At this point in our Lenten journey, I think it is time we stop, take a breath, and remember where we have been.
We started with Ash Wednesday, remembering that we are physical human beings made of dust, and that this is a good thing. Yet we were also reminded that we are dust in need of redemption (Psalm 103:14). This was the beginning of our Lenten journey.
We continued by remembering that we are journeying with a merciful God who desires relationship with us. This matters. It keeps Lent from becoming a depressive spiral. Instead, we walk with the God who is gracious and slow to anger, abounding in steadfast love (Exodus 34:6), who helps us learn why we are in need of forgiveness.
We are in need of forgiveness because, in addition to being merciful, God is holy and just and demands that sin be dealt with. Yet in His desire to be in relationship with us, He Himself bore the weight of our sin on the cross to restore what sin had broken (2 Corinthians 5:21). Part of this journey requires that we confess our sin. Our confession is corporate, but it is also personal. Not just “we sin,” but “I sin.”
In learning to confess, we also learn what sin looks like. Sin looks like the things we do that follow the path of destruction, but it also looks like the things we fail to do that allow destruction to continue. Yet we are not quite done with sin. The next stage of this prayer takes us from what sin looks like to the root of sin.
In this section of the prayer, we confess that we have not loved God with our whole heart, and we have not loved our neighbors as ourselves. We see that the root of our sin is disordered love. We do not love what we should in the way that we should, and this leads us down the path of destruction.
The language in this part of the prayer takes the first and second greatest commandments, what Jesus calls the sum of all the Law and the Prophets (Matthew 22:37–40), and turns them into a confession of our failure to follow them.
There is an old and biblical word that describes this disordered love. It is a word the Old Testament prophets do not use in English but frequently expose in their teaching: idolatry. It is not a word we like to hear, but it is what we are doing when we do not love God as we should.
And if we are honest, we love making idols. The people of Israel loved making idols so much that much of the Old Testament is a record of their repeated failures to love God by chasing after other gods. However, anything that takes our focus off God becomes an idol. God demands our ultimate allegiance, and when we fail to give Him this, we are guilty of idolatry. I am guilty of idolatry. You are guilty of idolatry.
There is no way to sugarcoat this without taking away from the seriousness of the offense. Our sin is a result of our idolatry, of thinking that there is a better way than the way that leads through the cross.

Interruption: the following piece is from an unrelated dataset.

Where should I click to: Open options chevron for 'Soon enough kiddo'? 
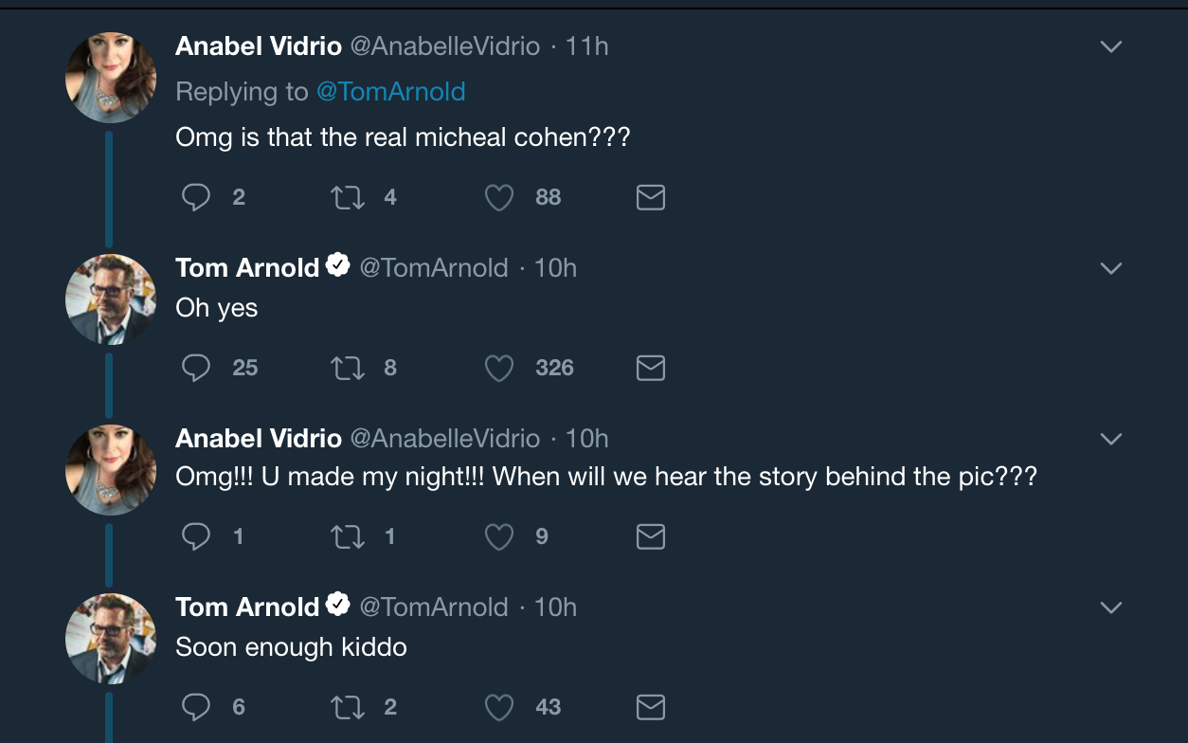[1110, 607]
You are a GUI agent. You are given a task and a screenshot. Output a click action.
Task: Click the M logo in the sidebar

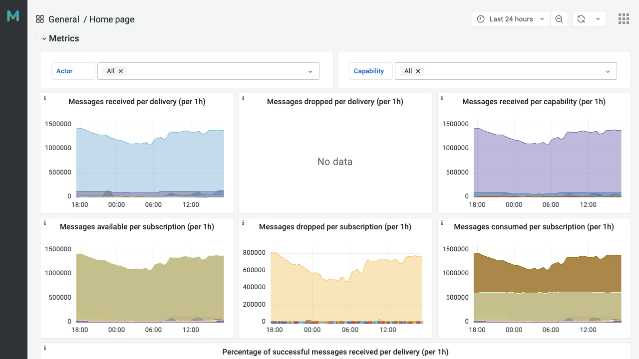pyautogui.click(x=13, y=16)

What is so dangerous about the sin of idolatry is that it can be so subtle we do not even recognize it. It is not just the golden calf in the desert. It is the quiet moves we barely notice. The small shifts of desire or loyalty that slowly shape our hearts. You likely already know the places where idols have taken root in your own life.
This is hard, heavy work, but we are not done yet. We have only covered half of the issue. We have failed to love our neighbor as we should. When asked who our neighbor is, Jesus makes it clear that everyone is our neighbor. Not only the people we like, but also the people society tells us to hate, overlook, or forget. Jesus tells us to love our enemies and pray for those who persecute us (Matthew 5:44).
As we were reminded last week, loving our neighbor means doing for the least of these as if it were Christ Himself we are serving (Matthew 25:40). And in some mysterious way it is Christ we are serving through service to neighbor.
Sin distorts and destroys all relationships through disordered love. We love our way more than God’s way, and we love ourselves more than others. Yet we must never forget that we serve a merciful God who forgives us, walks with us, and through the Holy Spirit guides us on the path back to rightly ordered love.